Requirement =>
Among the entries below, find the lines with the word "will" and copy them.

Records provided =>
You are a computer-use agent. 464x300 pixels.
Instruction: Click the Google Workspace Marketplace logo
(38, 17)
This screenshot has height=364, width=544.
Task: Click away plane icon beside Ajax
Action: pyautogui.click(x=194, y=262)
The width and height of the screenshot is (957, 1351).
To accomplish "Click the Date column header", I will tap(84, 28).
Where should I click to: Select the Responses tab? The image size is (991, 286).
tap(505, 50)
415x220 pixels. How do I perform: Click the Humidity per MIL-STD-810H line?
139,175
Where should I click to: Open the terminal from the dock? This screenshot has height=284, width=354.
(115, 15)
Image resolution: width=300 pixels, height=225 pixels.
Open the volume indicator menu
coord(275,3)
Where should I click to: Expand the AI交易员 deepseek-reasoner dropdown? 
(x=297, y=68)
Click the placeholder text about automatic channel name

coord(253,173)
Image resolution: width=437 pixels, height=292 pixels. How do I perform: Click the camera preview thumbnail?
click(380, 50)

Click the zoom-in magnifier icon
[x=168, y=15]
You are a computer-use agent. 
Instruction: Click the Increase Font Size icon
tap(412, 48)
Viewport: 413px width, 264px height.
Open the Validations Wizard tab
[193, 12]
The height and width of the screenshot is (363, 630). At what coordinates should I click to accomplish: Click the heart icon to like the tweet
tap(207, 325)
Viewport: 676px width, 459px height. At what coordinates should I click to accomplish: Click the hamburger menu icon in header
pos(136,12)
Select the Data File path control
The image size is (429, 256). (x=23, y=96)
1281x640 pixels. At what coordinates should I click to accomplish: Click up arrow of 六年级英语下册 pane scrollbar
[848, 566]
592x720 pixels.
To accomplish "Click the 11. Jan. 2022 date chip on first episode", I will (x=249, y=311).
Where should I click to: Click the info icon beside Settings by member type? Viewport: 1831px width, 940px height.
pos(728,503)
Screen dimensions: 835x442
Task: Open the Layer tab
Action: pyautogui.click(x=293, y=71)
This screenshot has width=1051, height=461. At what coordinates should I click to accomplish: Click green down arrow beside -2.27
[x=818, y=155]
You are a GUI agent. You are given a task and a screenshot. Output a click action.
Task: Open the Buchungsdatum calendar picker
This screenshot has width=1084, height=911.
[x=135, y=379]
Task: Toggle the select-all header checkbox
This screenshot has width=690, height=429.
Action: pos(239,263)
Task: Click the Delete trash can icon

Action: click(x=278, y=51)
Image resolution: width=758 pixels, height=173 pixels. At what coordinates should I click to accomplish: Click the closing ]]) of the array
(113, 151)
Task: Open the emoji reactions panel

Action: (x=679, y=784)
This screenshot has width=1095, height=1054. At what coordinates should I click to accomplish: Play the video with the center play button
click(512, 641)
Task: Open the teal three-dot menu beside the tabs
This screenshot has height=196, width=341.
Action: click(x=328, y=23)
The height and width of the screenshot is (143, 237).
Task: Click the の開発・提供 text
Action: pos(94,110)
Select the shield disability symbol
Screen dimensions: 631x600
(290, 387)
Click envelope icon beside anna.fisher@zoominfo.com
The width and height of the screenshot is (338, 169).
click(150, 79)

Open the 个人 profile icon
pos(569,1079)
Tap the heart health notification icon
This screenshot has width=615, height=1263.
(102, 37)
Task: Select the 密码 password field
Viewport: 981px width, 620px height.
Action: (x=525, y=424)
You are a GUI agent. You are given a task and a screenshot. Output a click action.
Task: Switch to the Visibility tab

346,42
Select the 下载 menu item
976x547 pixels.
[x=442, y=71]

Exercise answer =>
To accomplish "Click the Date column header", I will tap(84, 28).
To accomplish "Click the 11. Jan. 2022 date chip on first episode", I will (x=249, y=311).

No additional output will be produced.